Spionage in den USA
Russische Hacker stehlen Daten über Donald Trump

Vor knapp einem Jahr infiltrierten zwei russische Hackergruppen die Computer der Demokraten und anderer Organisationen. Keine Überraschung: Russland will wissen, wer der neue mögliche Präsident Donald Trump ist.

New YorkCozy Bear und Fancy Bear – so nannten amerikanische Computerexperten die Eindringlinge. Die Namen „Gemütlicher Bär“ und „Schicker Bär“ lassen schon ahnen, woher sie stammen: Aus Russland. Vor einem Jahr hackten sie sich in das Computernetz der Demokratischen Partei (DNC), um Emails zu lesen oder Dateien über Donald Trump zu stehlen.

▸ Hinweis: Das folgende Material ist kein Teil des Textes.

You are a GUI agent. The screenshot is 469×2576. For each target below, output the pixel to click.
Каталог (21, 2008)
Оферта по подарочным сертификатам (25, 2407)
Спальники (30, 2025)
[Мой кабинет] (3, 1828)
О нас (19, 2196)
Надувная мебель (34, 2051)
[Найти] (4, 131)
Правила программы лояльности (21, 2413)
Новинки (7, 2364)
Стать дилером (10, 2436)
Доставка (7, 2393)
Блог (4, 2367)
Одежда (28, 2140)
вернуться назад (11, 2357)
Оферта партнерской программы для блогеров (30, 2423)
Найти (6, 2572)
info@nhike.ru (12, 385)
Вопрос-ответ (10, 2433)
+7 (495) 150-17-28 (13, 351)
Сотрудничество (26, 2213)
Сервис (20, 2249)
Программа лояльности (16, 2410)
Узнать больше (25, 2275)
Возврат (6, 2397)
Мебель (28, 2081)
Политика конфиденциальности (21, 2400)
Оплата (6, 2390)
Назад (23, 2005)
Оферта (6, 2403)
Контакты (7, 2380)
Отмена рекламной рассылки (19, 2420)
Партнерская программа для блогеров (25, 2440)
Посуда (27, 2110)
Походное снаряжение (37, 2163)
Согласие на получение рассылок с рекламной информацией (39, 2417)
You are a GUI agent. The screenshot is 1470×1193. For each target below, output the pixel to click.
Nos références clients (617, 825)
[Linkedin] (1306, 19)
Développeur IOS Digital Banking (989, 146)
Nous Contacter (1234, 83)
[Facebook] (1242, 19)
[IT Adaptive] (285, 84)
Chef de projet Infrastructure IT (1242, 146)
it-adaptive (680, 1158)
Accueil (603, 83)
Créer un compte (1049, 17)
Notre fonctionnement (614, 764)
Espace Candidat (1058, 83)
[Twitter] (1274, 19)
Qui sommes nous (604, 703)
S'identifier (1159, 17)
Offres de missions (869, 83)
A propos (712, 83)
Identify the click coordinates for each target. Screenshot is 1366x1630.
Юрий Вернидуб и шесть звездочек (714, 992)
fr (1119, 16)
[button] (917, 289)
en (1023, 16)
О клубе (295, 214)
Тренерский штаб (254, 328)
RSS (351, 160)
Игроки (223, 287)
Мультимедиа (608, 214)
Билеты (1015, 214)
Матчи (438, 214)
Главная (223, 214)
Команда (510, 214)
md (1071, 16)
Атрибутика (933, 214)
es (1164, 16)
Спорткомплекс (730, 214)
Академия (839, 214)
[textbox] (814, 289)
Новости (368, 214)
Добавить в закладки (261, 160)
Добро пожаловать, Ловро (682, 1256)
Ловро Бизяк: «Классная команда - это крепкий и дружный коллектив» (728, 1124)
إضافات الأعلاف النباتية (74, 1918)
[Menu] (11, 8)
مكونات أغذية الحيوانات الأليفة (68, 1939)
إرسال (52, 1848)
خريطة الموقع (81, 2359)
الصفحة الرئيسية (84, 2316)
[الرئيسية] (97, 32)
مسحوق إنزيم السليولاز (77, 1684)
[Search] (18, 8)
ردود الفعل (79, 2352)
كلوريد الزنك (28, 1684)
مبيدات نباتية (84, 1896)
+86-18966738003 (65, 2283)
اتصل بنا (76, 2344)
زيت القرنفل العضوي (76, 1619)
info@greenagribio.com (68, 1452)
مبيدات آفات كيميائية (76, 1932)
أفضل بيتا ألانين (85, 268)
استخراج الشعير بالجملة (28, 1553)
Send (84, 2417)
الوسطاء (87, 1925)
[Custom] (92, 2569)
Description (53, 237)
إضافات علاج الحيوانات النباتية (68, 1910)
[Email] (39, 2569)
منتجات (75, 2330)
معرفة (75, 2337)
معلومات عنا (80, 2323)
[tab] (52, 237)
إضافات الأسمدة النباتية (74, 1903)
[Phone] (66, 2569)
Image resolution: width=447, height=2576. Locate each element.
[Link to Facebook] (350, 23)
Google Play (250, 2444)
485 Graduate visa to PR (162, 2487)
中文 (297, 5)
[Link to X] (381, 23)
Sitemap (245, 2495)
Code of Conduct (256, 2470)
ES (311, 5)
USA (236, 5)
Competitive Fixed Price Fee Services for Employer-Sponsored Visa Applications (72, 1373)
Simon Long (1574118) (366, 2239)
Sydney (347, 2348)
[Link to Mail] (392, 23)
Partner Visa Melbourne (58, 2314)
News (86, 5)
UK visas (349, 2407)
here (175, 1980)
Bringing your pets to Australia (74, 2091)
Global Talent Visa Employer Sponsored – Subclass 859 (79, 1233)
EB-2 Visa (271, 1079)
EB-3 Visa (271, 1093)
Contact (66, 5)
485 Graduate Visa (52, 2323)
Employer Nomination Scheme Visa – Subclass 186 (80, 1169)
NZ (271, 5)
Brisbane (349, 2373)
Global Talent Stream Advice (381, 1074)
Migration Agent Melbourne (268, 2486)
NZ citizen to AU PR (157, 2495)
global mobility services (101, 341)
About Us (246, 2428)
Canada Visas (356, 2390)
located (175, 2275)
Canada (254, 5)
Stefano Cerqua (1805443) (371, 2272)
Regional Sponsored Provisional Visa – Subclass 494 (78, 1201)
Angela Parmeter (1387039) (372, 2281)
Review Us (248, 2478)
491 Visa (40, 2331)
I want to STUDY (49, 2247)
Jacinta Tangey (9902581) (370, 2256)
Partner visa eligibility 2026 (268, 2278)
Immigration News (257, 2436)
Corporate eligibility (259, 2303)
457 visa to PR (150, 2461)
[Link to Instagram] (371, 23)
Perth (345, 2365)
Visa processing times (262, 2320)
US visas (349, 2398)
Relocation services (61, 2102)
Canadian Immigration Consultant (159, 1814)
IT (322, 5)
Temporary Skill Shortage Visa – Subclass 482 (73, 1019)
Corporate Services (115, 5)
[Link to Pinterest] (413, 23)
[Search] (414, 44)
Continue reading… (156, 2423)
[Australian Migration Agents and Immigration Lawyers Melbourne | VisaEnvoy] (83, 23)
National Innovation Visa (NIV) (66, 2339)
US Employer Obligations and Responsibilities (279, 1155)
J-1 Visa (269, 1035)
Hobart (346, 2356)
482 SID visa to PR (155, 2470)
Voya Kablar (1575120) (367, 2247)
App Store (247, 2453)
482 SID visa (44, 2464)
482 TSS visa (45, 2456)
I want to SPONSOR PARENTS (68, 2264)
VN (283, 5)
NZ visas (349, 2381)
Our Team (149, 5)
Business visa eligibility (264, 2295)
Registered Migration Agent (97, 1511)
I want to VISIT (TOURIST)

Darin ist sicherlich einiges Interessantes verborgen, Trump ist der Präsidentschaftskandidat für die gegnerische Republikanische Partei.

Entdeckt wurden die Hacker laut Informationen der „Washington Post“ bereits im vergangenen April beim jährlichen Computercheck. Die DNC heuerte die Sicherheitsfirma Crowdstrike an. „Die Sicherheit unseres System ist kritisch für unser Tagesgeschäft und das Vertrauen der Wahlkampfkampagne und der Landesparteien“, sagte Debbie Wassermann, Vorsitzende der DNC.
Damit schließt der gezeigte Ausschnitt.